Thinking the 15-year-old had been smoking cigarettes, the Pilot Point resident searched her backpack. It wasn’t a pack of Marlboros he found. It was a refillable electronic cigarette with the logo of Denton shop Vape N’ Vapor that his daughter said she purchased herself.
When Ruggiero went to the Denton police station to file a complaint, he was disheartened to learn that nothing could be done because an ordinance prohibiting sales to minors hasn’t gone into effect yet.
“The infuriating part for me is that this might not even be anything illegal,” Ruggiero said. “I felt like I was the 100th guy [police] talked to that day about it.”
Texas is one of nine states allowing the sale of vapor products to those younger than 18, but that may soon change as cities look at restricting sales and as a bill banning sales to minors statewide awaits the governor’s signature.
Jay Ali, the manager of Vape N’ Vapor, said he doesn’t sell to minors in his shop.
“Even if the law does allow it, our employees are trained to check IDs,” he said. “If the girl got it from our shop, she probably got an older friend to buy it for her.”
In contrast to tobacco cigarettes, e-cigarettes are battery-powered devices that heat a liquid nicotine cartridge to a boiling point and emit vapor when inhaled, hence the term “vaping.” Proponents of e-cigarettes often cite the benefits of vaping, saying that since no tobacco is burned, the user doesn’t get the harmful effects of tar and carbon monoxide. Some even advocate using e-cigarettes as a method to quit smoking tobacco products.
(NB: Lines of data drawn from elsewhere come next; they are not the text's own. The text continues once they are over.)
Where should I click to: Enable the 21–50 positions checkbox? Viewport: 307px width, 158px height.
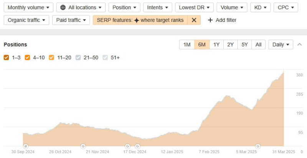tap(78, 58)
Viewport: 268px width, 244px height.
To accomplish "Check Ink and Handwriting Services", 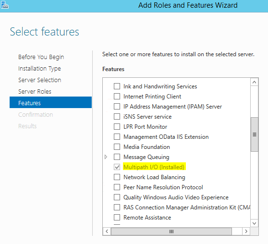I will 117,86.
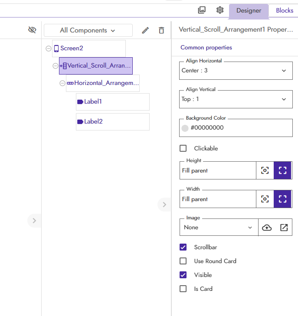
Task: Click the Width automatic size icon
Action: click(x=265, y=199)
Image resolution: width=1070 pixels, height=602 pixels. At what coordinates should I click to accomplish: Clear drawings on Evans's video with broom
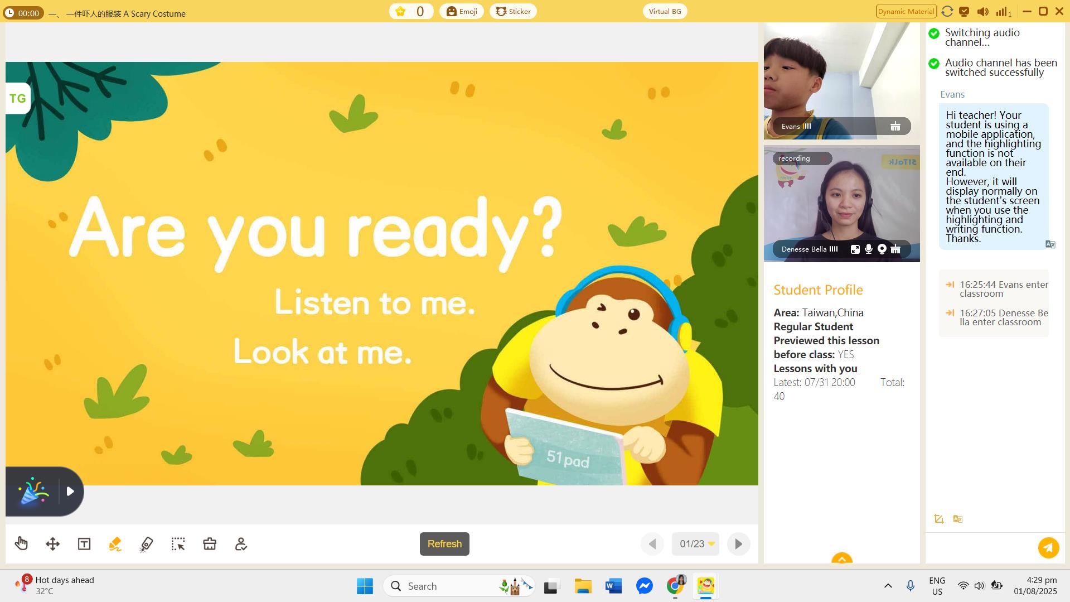[895, 127]
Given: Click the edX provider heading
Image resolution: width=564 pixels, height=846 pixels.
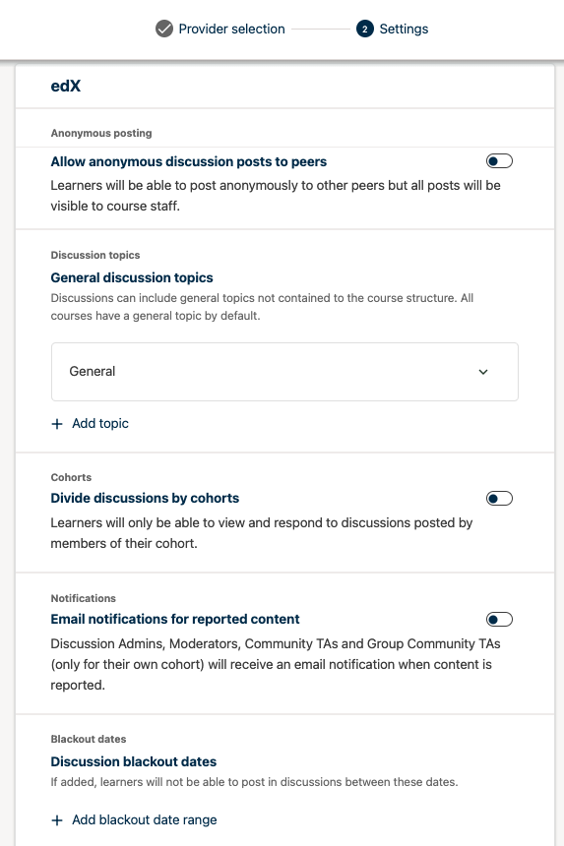Looking at the screenshot, I should coord(65,86).
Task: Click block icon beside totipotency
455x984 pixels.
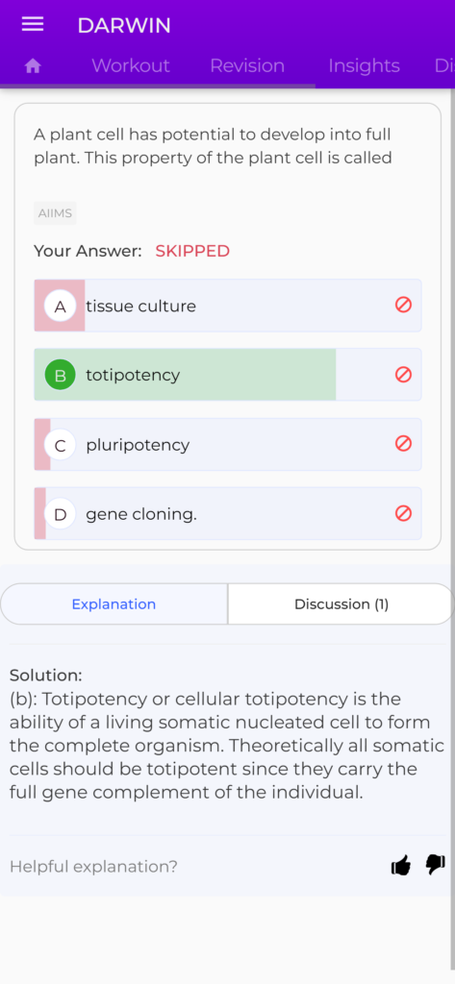Action: point(403,375)
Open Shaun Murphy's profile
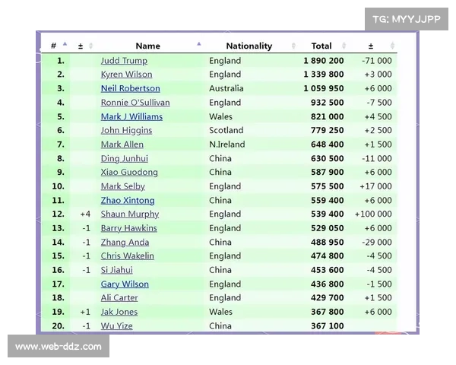This screenshot has height=365, width=456. point(129,214)
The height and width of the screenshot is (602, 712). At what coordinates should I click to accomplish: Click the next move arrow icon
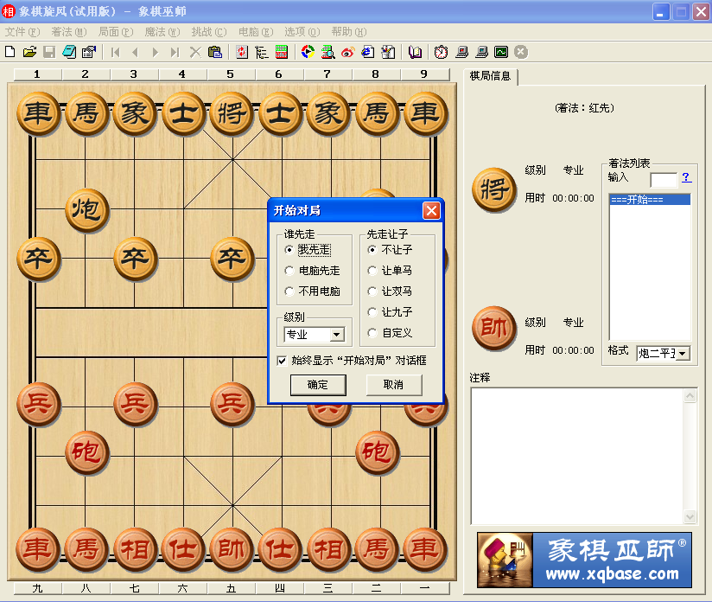155,51
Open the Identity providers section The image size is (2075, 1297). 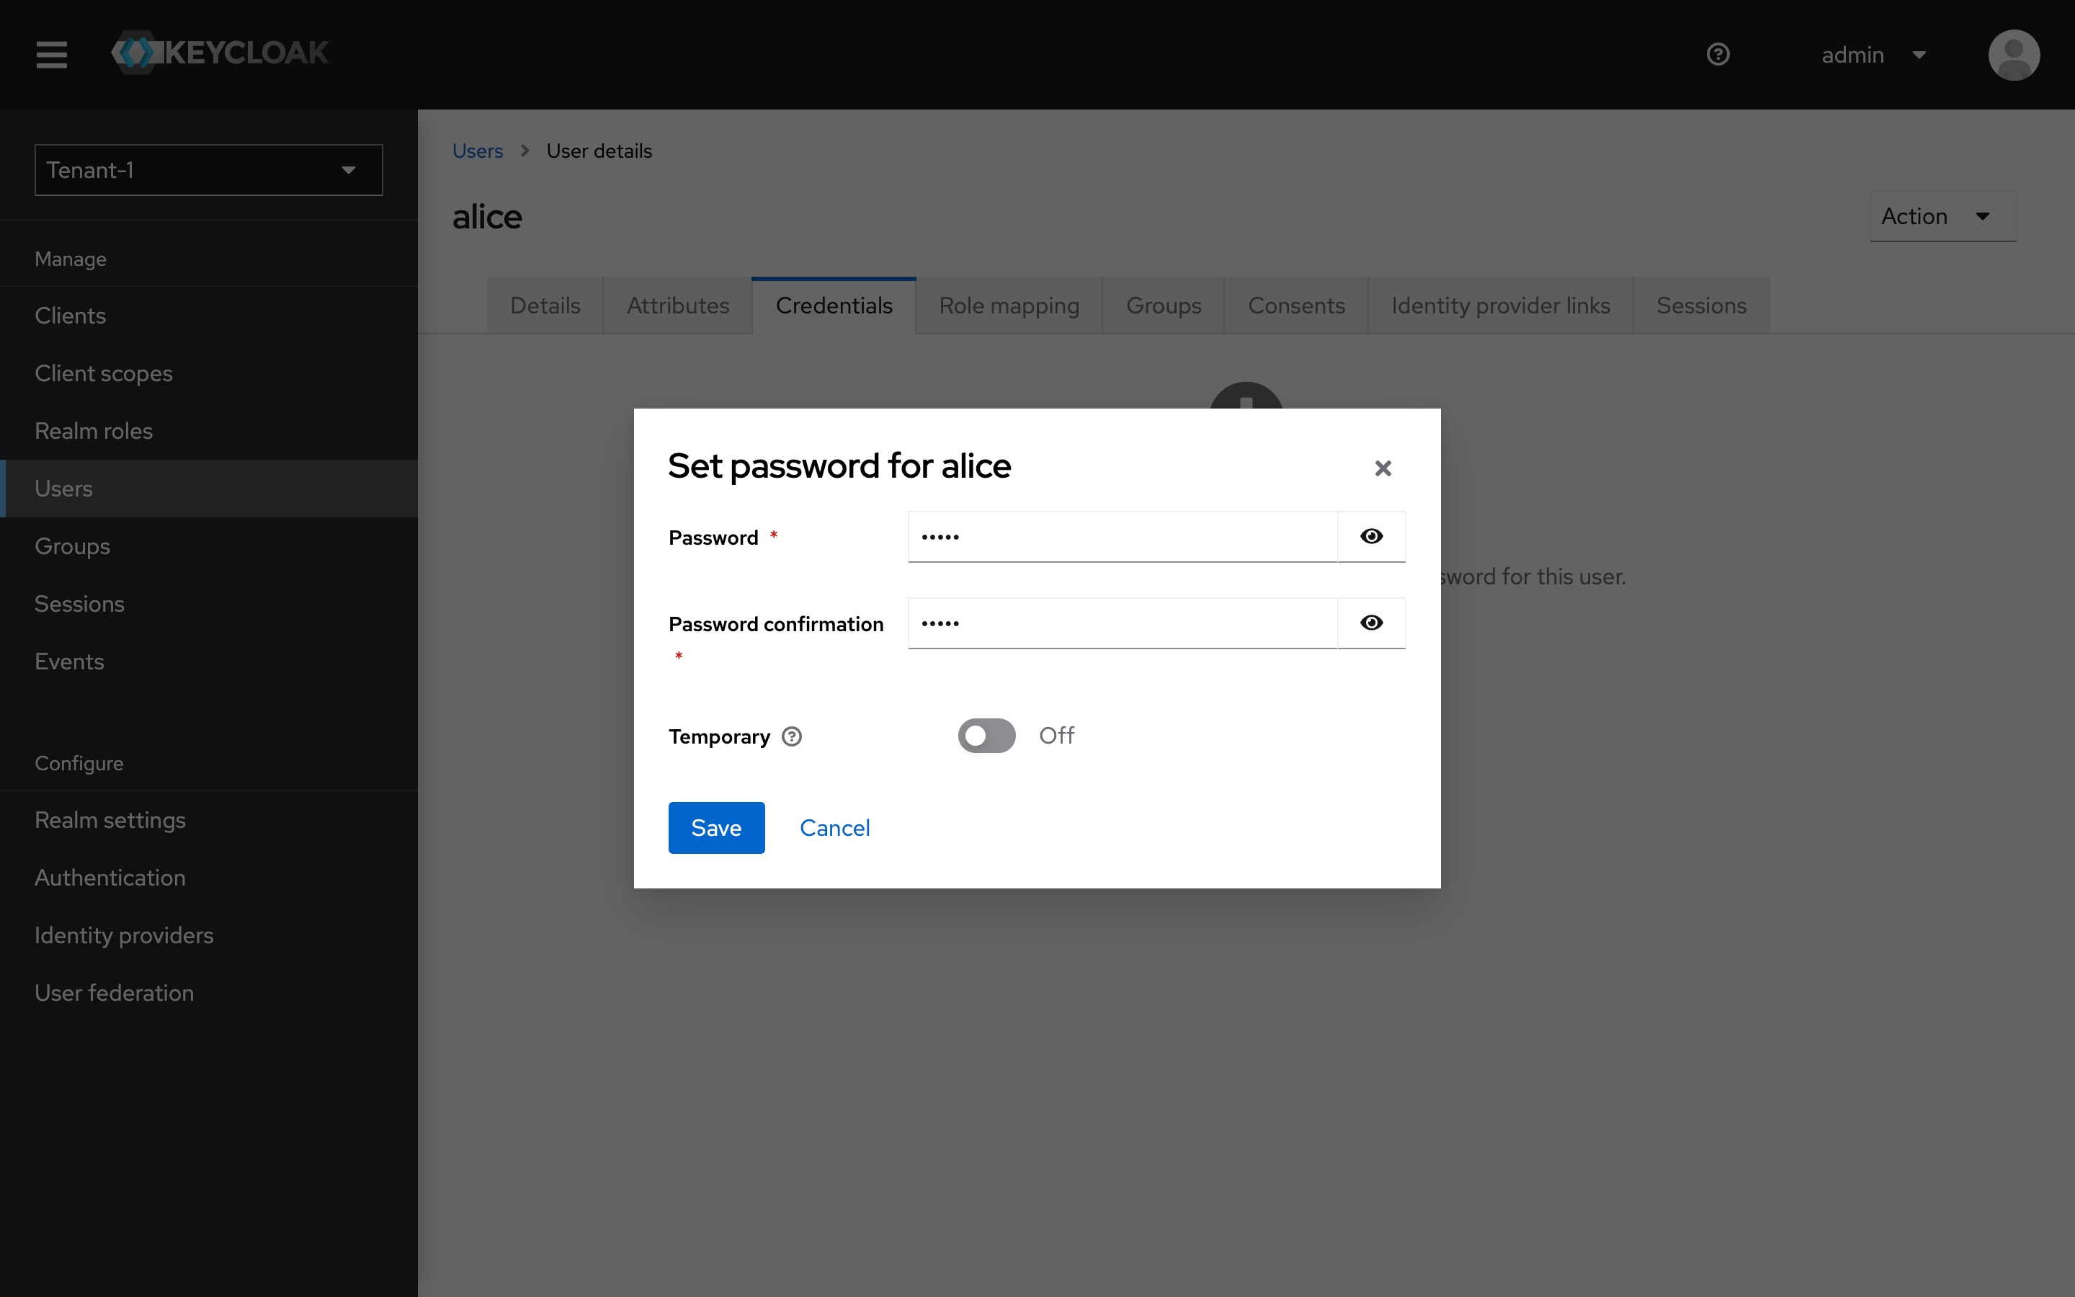(123, 935)
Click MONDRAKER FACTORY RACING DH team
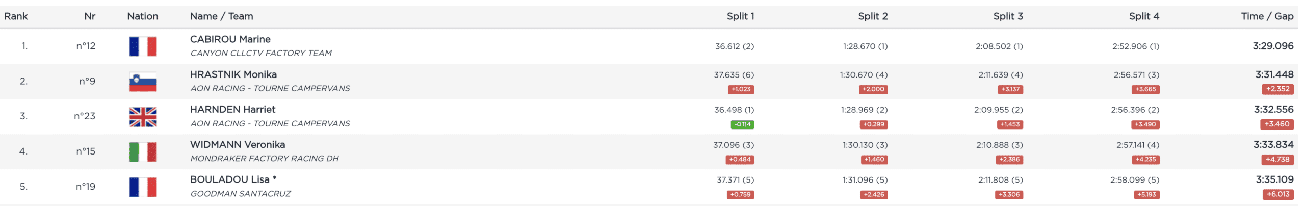 coord(265,159)
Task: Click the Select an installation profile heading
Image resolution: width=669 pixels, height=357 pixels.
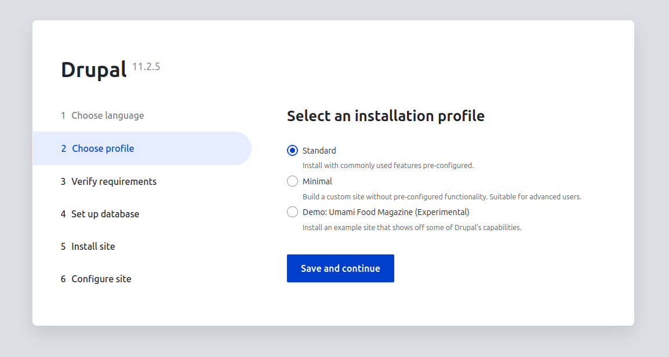Action: (x=386, y=116)
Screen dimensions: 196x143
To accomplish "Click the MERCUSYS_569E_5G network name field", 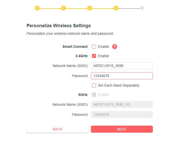I will [x=122, y=104].
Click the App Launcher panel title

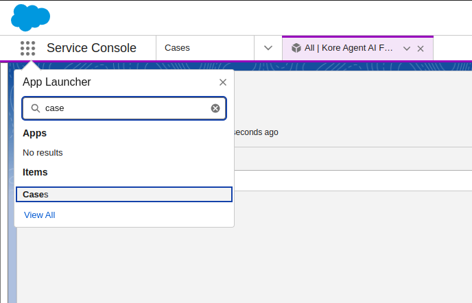pos(57,82)
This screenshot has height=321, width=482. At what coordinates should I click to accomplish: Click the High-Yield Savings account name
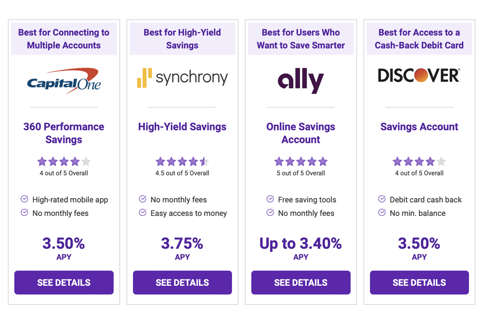[182, 127]
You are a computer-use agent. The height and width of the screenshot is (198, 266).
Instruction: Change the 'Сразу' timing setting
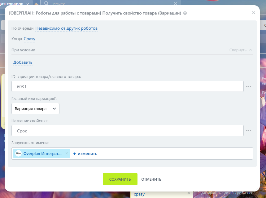coord(29,39)
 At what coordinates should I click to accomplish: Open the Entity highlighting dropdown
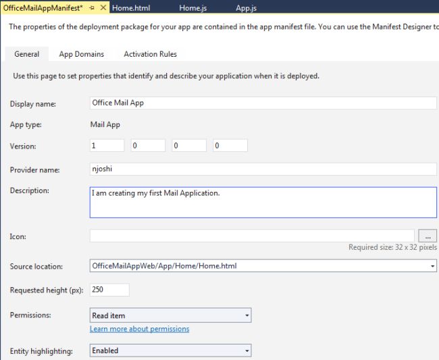point(247,351)
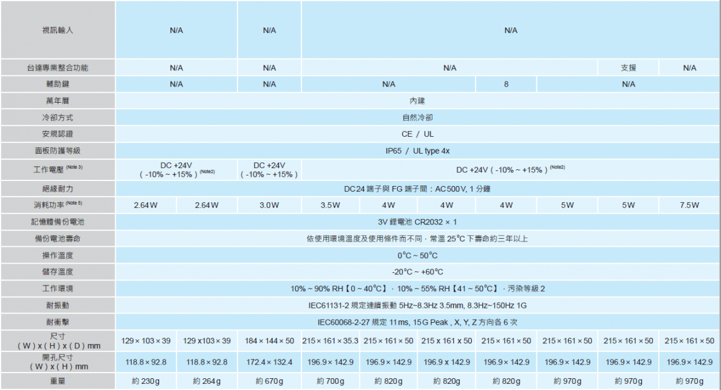
Task: Click the 儲存溫度 row header
Action: pos(58,272)
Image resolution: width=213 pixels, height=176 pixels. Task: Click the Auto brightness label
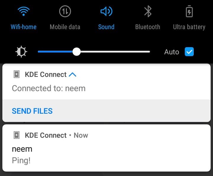(x=172, y=52)
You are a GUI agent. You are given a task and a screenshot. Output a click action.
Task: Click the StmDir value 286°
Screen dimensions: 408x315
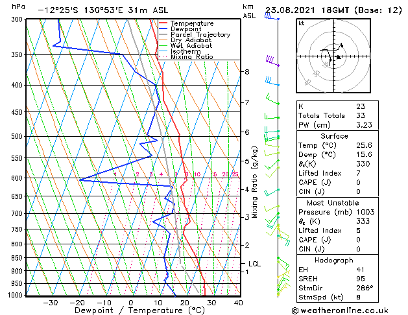pyautogui.click(x=365, y=288)
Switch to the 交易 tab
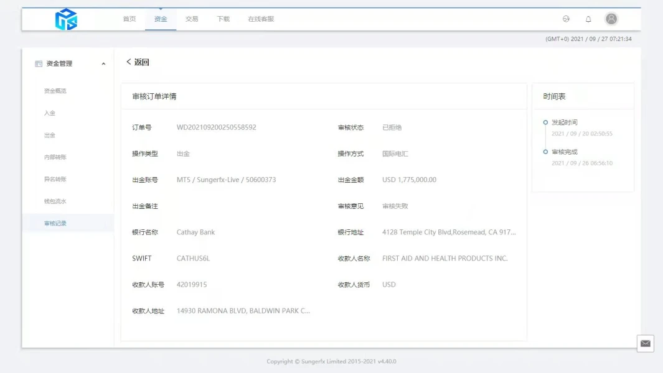 tap(192, 19)
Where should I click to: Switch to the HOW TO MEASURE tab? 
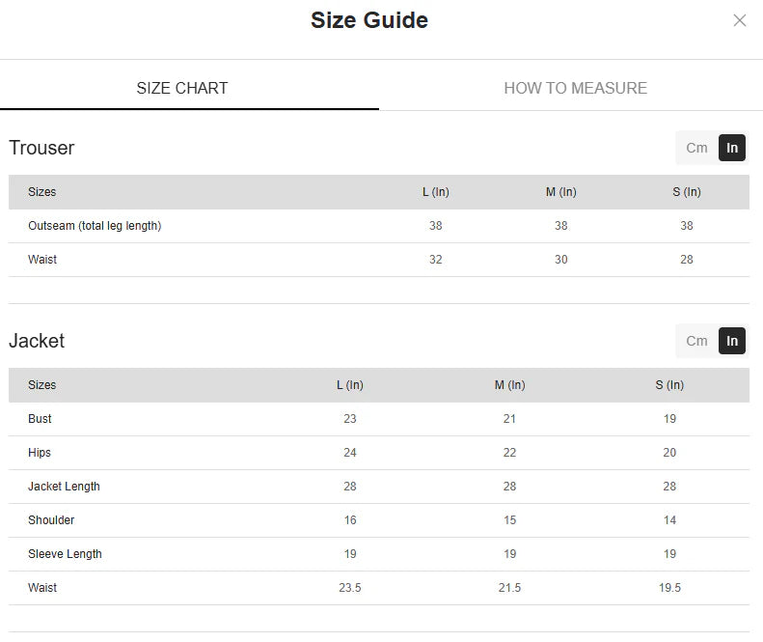pos(575,88)
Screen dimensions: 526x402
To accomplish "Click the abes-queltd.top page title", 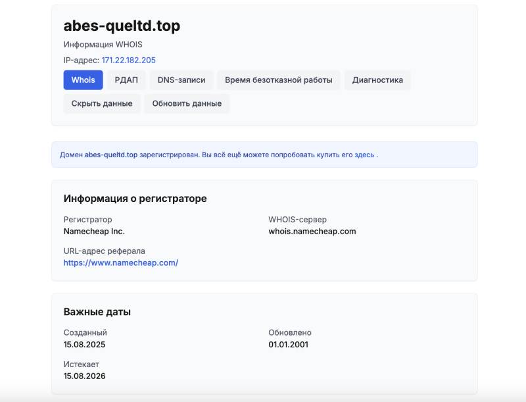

Ruggiero remains skeptical, especially with candy-flavored liquids that appeal to younger palates, he said.
“Scores of kids are going to be hooked on nicotine because of this,” he said.
The Denton City Council passed a new smoking ordinance on April 21 that includes a ban on the sale of vapor products to minors. The ordinance doesn’t go into effect until Aug. 21, leaving disciplinary action to parents, not law enforcement.
“We hear more about vaping on the school campuses,” Denton police spokesman Shane Kizer said. “It’s kind of a sore subject for us because most parents frown on their kids using them.”
On the state level, the House and the Senate have passed a proposed ban on selling e-cigarettes to minors, as well as possession of the devices by Texans under 18. It’s been sent to Gov. Greg Abbott, whose signature would make it law.
“Businesses need to do the right thing here,” Ruggiero said. “Adults can do whatever they please but when we’re talking about kids, we have a moral responsibility.”